The United States has entered a new era of increasing wildfire frequency and intensity, which has culminated in several devastating wildfire seasons over the past decade. There is a significant need for wildland fire management decisions that are based on a multifaceted analysis of risks and benefits associated with wildfires and prescribed burns.
Accurate wildfire and smoke modeling is extremely sensitive to the initial conditions: how dry are the fuels, where are the strongest winds, and where is fire burning? How and where these elements of the combustion triangle come together has a dramatic influence on the subsequent fire spread and smoke production.

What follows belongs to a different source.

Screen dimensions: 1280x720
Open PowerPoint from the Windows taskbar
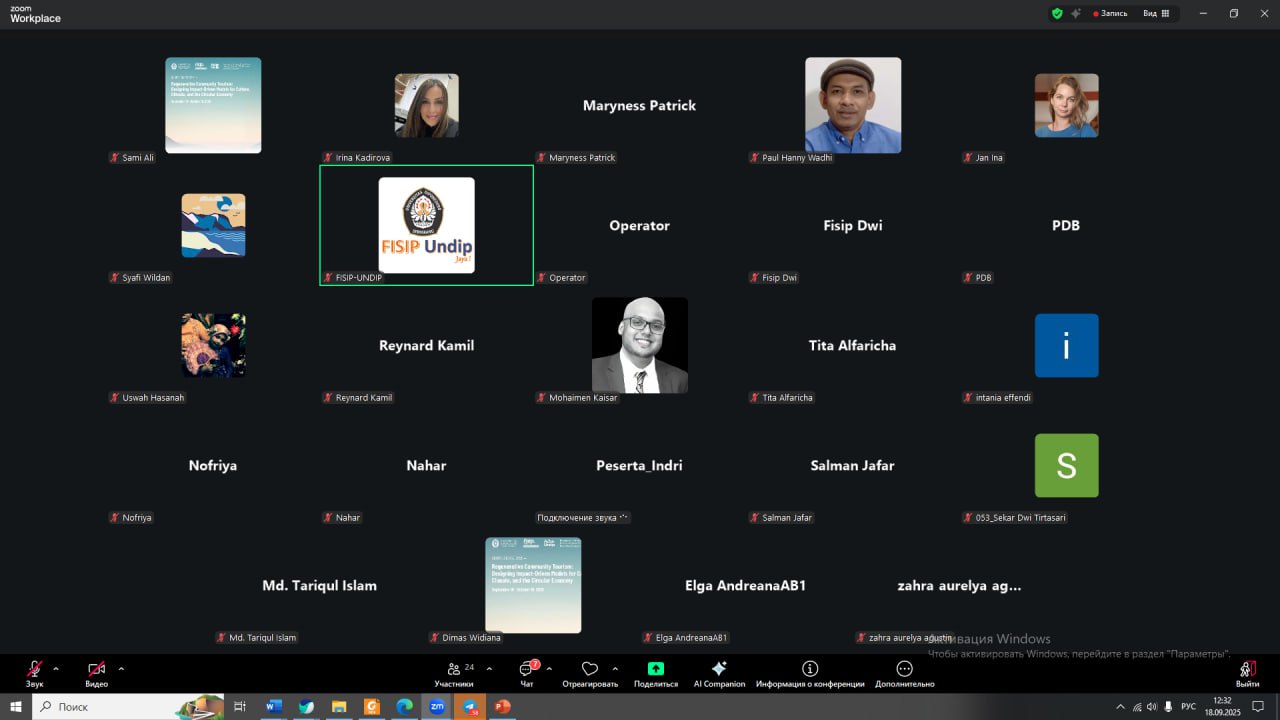(502, 707)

Current observational capabilities lack the coverage, resolution, and timeliness to produce the firefighter-scale forecasts that are needed to significantly improve wildfire management. However, improved observations alone will not lead to improved forecasts because there is a significant technological challenge in connecting observations with models.
This project synthesizes innovative observation capabilities, including mobile Doppler RADAR observations, the northern California Doppler wind LIDAR network, extremely high-resolution hyperspectral wind fields, and low latency satellite fire detections to develop the technology needed for utilizing these observations in coupled atmosphere-fire forecasting.
The forecasting system uses machine learning and data assimilation to integrate new observations in the open source coupled physical model WRF-SFIRE using the WRFx workflow management system. A combination of cloud computing and high-performance computing strategies are employed to provide forecast data and visualizations to users with the lowest possible latency.